About 16 per cent of lesbian couples and 18 per cent of single patients had NHS funding for their first IVF treatment, compared with 52 per cent of heterosexual couples aged 18-39.
For the first time, the report also highlights the proportion of families who are using surrogacy.
In 2022, heterosexual couples accounted for 39 per cent of surrogacy cycles, with “other family types” making up the other 61 per cent.
Surrogacy cycles accounted for 0.4 per cent of all IVF treatments in 2022.
How to have a baby on your own
As the number of single women having babies on their own increases, how can you do the same?
Here, we look at the ways this is possible.
- Sperm donor
One widely utilised option is the use of a sperm donor.
At a sperm bank, you have the opportunity to select a donor based on specific criteria, including genetic traits and personal characteristics.
Alternatively, utilising the sperm of a known donor, such as a friend, is another possibility, if both parites are happy to do so.
2. Egg freezing
For women wanting to delay motherhood or retain the possibility of having it in the future – either single or not – egg freezing is a viable option.
The process involves stimulating the ovaries with hormones to produce multiple eggs, retrieving the eggs through a minor surgical procedure, and then freezing and storing them for future use.
There are various reasons a woman may wish to freeze her eggs, including medical grounds. But it gives women the option to have a baby later in life, when fertility has reduced.
3. Intrauterine insemination (IUI)
IUI is a medical procedure where sperm is directly inserted into the uterus at the time of ovulation.
This method is relatively simple and minimally invasive.
It is the main treatment for single women who want a family, according to the HFEA.
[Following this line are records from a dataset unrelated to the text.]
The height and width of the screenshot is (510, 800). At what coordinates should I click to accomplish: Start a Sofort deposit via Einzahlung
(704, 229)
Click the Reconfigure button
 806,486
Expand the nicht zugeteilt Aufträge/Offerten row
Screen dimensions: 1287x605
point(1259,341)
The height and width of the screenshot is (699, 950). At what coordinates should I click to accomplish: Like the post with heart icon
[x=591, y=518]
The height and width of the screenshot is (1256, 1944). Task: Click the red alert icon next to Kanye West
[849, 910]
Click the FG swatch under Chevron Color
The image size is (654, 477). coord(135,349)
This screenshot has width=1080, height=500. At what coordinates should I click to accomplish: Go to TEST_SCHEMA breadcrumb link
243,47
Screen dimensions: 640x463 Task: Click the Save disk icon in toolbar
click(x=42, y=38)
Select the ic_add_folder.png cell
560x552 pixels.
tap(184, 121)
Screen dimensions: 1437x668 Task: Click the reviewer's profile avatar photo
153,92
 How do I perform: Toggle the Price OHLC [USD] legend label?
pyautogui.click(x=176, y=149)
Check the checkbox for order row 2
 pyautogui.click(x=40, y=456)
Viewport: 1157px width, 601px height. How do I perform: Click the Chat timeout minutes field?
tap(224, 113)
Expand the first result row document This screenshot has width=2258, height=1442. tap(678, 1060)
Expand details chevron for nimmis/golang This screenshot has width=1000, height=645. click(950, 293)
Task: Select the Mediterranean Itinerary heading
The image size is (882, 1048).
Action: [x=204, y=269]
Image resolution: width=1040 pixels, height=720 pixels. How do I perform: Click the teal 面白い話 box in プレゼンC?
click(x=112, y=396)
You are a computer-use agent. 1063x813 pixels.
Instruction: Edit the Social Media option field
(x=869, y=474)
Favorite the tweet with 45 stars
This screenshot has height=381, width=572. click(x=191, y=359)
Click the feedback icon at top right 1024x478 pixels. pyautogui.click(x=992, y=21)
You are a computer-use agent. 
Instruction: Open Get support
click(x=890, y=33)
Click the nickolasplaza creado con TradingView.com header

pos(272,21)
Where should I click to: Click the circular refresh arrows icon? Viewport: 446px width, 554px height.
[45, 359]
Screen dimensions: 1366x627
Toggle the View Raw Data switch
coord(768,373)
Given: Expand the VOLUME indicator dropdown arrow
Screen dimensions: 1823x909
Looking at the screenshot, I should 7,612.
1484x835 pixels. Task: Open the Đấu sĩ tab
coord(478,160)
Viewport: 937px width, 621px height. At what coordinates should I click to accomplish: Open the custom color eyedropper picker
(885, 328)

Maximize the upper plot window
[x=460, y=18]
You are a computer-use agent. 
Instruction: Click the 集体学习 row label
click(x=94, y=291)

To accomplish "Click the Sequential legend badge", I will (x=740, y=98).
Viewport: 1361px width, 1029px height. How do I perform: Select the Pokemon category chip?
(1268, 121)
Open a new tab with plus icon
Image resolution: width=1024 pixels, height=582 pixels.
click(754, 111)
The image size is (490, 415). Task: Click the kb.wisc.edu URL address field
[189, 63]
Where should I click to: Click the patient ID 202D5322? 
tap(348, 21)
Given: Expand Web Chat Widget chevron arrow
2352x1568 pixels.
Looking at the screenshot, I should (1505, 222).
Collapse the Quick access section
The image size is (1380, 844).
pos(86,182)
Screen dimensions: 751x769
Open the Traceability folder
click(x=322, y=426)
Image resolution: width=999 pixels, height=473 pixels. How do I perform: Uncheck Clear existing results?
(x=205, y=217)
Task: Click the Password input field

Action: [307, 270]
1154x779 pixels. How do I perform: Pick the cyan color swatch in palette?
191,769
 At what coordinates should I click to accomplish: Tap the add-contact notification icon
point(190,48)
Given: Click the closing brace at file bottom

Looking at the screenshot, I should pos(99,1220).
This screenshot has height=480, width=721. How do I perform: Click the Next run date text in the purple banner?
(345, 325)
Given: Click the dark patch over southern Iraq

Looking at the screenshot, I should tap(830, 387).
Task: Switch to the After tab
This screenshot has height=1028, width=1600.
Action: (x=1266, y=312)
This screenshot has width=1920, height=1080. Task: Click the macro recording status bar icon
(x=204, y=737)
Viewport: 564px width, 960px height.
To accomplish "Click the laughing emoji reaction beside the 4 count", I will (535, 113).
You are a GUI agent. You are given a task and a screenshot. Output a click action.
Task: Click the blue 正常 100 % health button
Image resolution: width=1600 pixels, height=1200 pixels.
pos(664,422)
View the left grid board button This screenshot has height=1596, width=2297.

A single woman would require the sperm of a donor.
4. IVF
In vitro fertilisation (IVF) involves extracting eggs, fertilising them with sperm in a lab setting, and transferring the embryo back into the womb.
It is a more complex way of having a baby because it involves stimulating the ovaries with hormones to produce multiple eggs.
IVF may be chosen when IUI is unsuccessful or in cases of specific fertility issues.
It is expensive and invasive but is also the most successful depending on your circumastances, the HFEA says.
5. Embryo freezing
If IVF results in multiple viable embryos, additional ones can be frozen for future use.
This allows for multiple attempts at pregnancy while avoiding repeated egg retrieval cycles.